How David Attie invented Photoshop in the 1950s
by Eli Attie
Okay, my father didn’t invent Photoshop.
But if you look at his stunning photo-montages, from an era long before personal computers -- and even longer before everyone with an iPhone became a poor man’s Ansel Adams -– you’d be forgiven for thinking someone slipped him a prototype.
The fact is, David Attie was creating complex, densely-layered compositions with the technological equivalent of a rock and a hammer. Not bad for a guy who completely, irretrievably botched his first photo assignment.
By now you’re probably wondering: who was David Attie?
After serving in the Army in World War II – during which he painted pinup girls on the noses of combat planes, some of which you’ll find in books – my dad built a respectable career as a commercial illustrator. He drew everything from cigarette ads to magazine spreads to the covers of trashy romance novels.
But by the end of the 1950’s, illustration was dying fast. Magazines and publishing houses were turning to photographs instead of those antiquated, Mad Men-era line drawings.
My father decided to make the switch, and signed up for Alexey Brodovitch’s famed photography course at The New School in New York. Brodovitch, the longtime art director of Harper’s Bazaar, teacher and mentor of Irving Penn and Richard Avedon (in whose studio the course was held), is considered one of the fathers of modern magazine design. He’s credited with inventing the two-page spread—which, let’s face it, is a bit like inventing the sandwich. He was a very big deal. He was also a very tough teacher. If he didn’t like your work, he’d rip you to pieces.
One night, in his makeshift apartment darkroom on 55th Street, my father was developing the film for his very first assignment – photos of the original Penn Station, before its demolition. He realized he’d underexposed every single frame. There wasn’t one usable image. And the class was the next day. In other words, he was toast—and so was his new career. In a desperate panic, he started layering the negatives together, to create usable images – and in the process, created moody, impressionistic montages. His life must’ve been flashing before his eyes -- and at the wrong exposure.
Brodovitch loved the montages. He spent the entire class gushing over them. And on the final night of the course, he offered my father his first-ever professional assignment: to illustrate a new work by an emerging young writer, Truman Capote. The work was Breakfast At Tiffany’s. It ran in Esquire, the first full-page occupied by one of my dad’s now-signature montages. Not bad for a first-timer.
With “Tiffany’s” as his calling card and both Brodovitch and Capote in his corner, my dad worked constantly after that. And he racked up impressive credits: frequent covers and spreads for Vogue, Time, Newsweek, and Bazaar. Portraits of everyone from W.E.B. Du Bois to Bobby Fischer to The Band. Two books of his own work, 1977's Russian Self-Portraits, and 1981's Portrait: Theory (together with Chuck Close, Robert Mapplethorpe and others -- not the shabbiest company).

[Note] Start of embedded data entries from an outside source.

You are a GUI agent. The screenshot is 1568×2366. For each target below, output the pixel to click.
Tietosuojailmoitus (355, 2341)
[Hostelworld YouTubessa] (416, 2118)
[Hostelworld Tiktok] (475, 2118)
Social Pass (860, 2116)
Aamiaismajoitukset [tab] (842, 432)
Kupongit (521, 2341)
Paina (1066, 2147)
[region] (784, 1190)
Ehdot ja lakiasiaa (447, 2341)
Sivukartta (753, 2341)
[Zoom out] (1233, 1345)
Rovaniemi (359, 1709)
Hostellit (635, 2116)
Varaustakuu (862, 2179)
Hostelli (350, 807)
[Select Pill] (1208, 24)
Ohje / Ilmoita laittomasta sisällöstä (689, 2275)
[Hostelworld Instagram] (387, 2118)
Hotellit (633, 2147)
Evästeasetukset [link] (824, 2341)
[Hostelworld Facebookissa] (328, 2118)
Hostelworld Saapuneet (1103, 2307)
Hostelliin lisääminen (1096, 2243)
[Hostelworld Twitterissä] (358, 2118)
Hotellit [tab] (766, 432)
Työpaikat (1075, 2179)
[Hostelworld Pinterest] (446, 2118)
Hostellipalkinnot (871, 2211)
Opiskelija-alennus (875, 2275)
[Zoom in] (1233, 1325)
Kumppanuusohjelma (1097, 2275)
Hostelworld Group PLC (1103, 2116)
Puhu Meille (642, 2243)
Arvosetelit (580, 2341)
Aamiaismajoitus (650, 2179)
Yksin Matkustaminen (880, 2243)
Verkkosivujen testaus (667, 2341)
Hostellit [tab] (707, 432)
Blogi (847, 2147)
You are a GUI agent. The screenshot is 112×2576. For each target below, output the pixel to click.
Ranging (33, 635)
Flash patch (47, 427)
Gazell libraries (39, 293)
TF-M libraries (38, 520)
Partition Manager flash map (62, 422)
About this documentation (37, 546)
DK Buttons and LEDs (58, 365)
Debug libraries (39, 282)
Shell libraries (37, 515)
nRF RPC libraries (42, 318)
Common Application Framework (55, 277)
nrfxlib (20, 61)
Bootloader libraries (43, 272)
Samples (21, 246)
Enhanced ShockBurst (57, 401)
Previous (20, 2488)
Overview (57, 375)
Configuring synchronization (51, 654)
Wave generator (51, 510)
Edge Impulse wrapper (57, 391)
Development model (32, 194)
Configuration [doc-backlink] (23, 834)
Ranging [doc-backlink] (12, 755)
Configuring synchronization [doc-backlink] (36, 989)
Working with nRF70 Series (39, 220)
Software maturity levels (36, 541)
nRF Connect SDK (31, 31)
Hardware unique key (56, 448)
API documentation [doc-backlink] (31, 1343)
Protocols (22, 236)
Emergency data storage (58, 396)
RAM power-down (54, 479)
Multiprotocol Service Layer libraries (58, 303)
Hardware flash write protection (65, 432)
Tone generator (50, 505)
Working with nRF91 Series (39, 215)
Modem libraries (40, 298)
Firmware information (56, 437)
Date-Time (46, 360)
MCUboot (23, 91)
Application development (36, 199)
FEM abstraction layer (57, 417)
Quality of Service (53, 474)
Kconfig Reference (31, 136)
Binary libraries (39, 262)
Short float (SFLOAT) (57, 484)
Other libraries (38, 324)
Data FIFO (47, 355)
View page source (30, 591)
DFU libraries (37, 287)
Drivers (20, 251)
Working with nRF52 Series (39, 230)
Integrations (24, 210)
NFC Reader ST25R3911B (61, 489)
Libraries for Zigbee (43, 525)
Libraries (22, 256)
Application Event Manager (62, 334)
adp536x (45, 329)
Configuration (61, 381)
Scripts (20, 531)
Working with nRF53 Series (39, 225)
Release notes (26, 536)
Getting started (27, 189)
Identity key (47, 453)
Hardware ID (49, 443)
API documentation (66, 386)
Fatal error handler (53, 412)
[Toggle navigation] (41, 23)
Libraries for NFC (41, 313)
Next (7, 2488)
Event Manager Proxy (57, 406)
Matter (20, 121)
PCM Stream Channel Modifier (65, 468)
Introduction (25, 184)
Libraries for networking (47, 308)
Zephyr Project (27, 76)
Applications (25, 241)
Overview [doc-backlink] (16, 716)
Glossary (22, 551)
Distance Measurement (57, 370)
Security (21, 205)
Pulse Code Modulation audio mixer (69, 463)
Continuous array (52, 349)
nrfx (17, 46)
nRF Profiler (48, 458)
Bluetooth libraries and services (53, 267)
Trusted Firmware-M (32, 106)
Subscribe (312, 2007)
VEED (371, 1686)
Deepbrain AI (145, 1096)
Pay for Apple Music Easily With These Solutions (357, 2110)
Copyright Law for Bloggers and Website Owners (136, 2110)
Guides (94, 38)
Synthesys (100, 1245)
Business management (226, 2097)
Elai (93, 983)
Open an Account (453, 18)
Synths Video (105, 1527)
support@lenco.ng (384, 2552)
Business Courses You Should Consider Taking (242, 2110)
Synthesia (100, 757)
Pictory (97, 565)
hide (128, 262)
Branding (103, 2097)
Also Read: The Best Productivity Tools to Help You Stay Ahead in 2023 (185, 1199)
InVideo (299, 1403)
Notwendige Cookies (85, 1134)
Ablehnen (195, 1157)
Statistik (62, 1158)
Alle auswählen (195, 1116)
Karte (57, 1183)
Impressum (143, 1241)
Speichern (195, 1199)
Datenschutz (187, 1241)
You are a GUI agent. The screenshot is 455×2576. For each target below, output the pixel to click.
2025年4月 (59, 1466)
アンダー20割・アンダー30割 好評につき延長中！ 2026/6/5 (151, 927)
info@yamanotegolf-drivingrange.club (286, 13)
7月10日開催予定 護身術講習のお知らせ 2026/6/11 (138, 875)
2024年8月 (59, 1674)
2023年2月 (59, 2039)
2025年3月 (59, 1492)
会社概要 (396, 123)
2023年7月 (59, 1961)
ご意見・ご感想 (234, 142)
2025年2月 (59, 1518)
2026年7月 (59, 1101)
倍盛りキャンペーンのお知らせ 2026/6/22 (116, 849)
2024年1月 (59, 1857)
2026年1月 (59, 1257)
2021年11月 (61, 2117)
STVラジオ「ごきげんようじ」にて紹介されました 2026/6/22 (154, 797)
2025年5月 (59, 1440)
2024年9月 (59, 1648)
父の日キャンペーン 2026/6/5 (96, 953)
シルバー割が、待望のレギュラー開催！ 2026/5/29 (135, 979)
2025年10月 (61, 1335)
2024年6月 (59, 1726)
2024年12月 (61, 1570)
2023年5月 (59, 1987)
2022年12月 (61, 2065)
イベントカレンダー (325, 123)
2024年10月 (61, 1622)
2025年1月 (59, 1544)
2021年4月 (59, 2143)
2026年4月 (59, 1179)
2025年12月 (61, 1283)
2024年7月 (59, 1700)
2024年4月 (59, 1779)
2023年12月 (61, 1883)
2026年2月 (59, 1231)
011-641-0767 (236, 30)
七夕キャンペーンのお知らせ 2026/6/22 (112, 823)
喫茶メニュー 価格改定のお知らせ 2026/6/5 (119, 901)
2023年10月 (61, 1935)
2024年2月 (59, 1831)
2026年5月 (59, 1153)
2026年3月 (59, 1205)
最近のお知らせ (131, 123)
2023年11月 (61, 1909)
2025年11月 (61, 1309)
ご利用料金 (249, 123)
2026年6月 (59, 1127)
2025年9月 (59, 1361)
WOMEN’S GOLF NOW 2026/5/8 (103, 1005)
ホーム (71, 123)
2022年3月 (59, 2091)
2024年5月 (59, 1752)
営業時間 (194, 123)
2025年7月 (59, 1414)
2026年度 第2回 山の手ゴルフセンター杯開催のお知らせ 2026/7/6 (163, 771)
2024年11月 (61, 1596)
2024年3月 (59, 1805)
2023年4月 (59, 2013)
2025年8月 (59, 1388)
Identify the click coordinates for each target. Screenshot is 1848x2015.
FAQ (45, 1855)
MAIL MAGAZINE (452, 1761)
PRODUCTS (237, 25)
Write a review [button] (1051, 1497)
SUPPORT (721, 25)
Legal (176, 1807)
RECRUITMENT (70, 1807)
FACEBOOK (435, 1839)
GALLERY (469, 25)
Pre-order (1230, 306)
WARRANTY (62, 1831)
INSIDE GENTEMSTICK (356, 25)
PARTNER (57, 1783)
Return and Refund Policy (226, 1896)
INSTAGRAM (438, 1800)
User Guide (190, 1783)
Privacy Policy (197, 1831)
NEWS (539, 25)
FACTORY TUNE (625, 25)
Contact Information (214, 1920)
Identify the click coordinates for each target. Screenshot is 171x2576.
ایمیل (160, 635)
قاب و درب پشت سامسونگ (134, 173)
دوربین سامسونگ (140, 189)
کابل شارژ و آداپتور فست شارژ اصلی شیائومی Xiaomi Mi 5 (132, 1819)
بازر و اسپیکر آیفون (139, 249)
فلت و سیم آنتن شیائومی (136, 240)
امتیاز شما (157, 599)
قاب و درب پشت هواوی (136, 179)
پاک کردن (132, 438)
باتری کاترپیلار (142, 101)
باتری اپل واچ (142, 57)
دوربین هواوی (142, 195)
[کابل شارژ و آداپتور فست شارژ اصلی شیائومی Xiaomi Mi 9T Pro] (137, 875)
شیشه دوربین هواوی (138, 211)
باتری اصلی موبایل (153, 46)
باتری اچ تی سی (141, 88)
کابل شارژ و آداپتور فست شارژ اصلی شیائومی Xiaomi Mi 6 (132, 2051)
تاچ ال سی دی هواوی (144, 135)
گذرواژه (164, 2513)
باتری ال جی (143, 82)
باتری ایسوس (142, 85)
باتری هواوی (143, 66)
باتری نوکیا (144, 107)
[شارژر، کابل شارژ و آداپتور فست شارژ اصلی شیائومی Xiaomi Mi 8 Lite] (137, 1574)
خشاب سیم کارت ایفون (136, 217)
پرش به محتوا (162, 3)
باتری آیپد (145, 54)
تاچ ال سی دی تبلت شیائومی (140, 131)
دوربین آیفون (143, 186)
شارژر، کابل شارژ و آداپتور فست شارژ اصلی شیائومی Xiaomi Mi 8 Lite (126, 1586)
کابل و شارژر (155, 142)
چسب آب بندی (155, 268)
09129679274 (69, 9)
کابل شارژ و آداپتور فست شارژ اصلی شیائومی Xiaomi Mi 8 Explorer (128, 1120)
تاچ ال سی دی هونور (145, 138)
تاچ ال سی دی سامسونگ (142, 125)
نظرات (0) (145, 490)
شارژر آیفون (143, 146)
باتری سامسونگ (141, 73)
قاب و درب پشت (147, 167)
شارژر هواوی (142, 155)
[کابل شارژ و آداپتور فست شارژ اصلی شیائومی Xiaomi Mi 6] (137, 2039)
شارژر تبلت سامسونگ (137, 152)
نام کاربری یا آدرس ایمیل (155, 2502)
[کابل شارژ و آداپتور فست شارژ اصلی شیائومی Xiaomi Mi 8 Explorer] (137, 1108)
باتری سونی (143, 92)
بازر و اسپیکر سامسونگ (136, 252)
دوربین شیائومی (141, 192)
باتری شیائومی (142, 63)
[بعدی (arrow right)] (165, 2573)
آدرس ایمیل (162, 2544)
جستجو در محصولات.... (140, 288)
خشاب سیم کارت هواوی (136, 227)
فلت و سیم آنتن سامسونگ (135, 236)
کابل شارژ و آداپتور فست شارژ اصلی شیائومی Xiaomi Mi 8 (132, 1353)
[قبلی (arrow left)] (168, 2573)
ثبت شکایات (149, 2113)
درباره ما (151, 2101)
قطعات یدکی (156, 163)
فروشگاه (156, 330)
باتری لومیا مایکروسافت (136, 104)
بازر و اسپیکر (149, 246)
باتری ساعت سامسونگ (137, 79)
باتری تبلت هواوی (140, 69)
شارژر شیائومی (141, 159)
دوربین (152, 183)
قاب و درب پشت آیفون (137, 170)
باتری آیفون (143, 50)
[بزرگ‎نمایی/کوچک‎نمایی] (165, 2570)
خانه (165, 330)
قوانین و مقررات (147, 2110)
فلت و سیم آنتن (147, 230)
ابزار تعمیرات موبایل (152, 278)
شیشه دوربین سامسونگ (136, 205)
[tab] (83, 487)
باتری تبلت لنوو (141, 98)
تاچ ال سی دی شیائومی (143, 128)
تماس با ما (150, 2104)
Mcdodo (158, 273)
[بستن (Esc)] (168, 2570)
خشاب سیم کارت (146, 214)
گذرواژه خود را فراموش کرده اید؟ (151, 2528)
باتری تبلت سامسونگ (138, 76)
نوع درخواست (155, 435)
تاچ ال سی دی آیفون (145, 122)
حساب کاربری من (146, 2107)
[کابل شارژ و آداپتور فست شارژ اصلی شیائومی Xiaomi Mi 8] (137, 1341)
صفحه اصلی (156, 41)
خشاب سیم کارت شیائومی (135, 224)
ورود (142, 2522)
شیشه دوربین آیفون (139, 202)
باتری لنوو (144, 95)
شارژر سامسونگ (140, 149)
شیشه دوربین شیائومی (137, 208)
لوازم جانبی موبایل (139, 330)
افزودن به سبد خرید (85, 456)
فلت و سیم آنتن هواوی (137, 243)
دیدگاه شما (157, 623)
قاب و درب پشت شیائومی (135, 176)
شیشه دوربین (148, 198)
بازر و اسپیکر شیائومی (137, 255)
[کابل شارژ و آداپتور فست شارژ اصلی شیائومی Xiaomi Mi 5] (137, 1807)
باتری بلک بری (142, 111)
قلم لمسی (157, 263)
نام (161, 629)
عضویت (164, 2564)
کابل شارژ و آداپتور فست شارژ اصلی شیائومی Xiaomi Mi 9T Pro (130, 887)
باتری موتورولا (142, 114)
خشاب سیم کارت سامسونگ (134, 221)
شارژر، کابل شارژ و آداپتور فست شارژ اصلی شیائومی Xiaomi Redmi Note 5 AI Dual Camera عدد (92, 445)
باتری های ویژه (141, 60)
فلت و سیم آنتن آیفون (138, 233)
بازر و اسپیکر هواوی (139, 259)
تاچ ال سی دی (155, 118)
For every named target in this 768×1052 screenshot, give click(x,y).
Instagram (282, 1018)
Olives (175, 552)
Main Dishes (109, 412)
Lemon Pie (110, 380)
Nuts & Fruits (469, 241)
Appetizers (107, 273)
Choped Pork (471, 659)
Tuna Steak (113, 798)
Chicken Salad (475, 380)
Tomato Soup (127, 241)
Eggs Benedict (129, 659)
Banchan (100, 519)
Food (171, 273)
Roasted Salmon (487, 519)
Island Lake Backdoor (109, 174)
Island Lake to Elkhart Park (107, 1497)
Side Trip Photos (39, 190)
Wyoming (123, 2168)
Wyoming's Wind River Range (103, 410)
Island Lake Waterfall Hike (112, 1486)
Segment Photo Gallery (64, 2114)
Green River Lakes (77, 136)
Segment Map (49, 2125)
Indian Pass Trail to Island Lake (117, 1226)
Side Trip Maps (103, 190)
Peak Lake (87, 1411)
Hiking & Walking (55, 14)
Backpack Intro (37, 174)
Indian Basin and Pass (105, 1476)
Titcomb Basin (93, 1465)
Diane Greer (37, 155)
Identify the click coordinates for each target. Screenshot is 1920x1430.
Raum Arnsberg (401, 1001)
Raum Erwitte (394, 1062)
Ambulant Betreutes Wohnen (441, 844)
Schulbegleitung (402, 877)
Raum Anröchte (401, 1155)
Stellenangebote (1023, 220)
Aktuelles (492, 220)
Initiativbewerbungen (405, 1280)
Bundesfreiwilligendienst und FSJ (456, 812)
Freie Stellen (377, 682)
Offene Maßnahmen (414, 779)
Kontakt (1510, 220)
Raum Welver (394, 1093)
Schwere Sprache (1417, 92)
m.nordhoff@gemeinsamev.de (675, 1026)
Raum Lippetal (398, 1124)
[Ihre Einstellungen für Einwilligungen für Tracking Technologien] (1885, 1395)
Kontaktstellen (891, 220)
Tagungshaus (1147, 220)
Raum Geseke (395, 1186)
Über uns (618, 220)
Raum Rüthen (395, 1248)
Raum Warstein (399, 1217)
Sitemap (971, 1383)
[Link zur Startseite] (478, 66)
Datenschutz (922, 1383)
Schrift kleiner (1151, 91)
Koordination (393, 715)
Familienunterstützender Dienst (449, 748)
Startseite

And while his work slowly faded after his passing in the 1980’s, I’m happy to say that it has seen a significant revival. A gorgeous book of his Capote photographs came out about five years ago (Brooklyn: A Personal Memoir, With The Lost Photographs of David Attie, The Little Bookroom, 2015), followed by an eighteen-month show at the Brooklyn Historical Society, and shows in Los Angeles and England too. Later this year, he’ll have another new book, of his behind-the-scenes photos from the very first season of Sesame Street. His work is being licensed and published widely again, and now there is this wonderful exhibit at Keith de Lellis Gallery in New York. (Keith, I should add, remained a true champion of my father’s work -- even in the years when it was mostly dormant.)
My dad’s work was always wide-ranging. His straight portraiture and street photography were fantastic. But more than any other style, the montages became his voice. A way to express things that couldn’t be captured by the naked eye. A way to make photographic paper his canvas. A way to be different.
His background in illustration no doubt shaped these montages. In fact, he acknowledged this himself; he would often photograph backgrounds and foregrounds separately, and combine them in the darkroom. A standard illustration technique.
But here’s what I find fascinating: his work as an illustrator was good, but in his own words, “never outstanding.” He never tried to experiment. He never tried to invent. He never tried to be different. Until that darkroom accident somehow freed him – to start seeing with his mind’s eye, to embrace the unusual, to use the darkroom not just to develop film, but to develop ideas.
My father once wrote, “My first impulse when I started out was to do battle with photography, to produce images that were anti-photographic. I have never made peace with photography in its simplest expression. I feel the need to interfere in some way with the making of a photograph. I don’t seem to have the ability to leave things alone. It only seems to work for me when I complicate the endeavor. The ideal photograph for me is one that cannot be seen in a viewfinder or even in nature.”
And yet it took a technical mishap to unlock that impulse. There’s a lesson in it, and I think it applies to anyone doing creative work. Who needs to invent Photoshop? The real task is to invent yourself.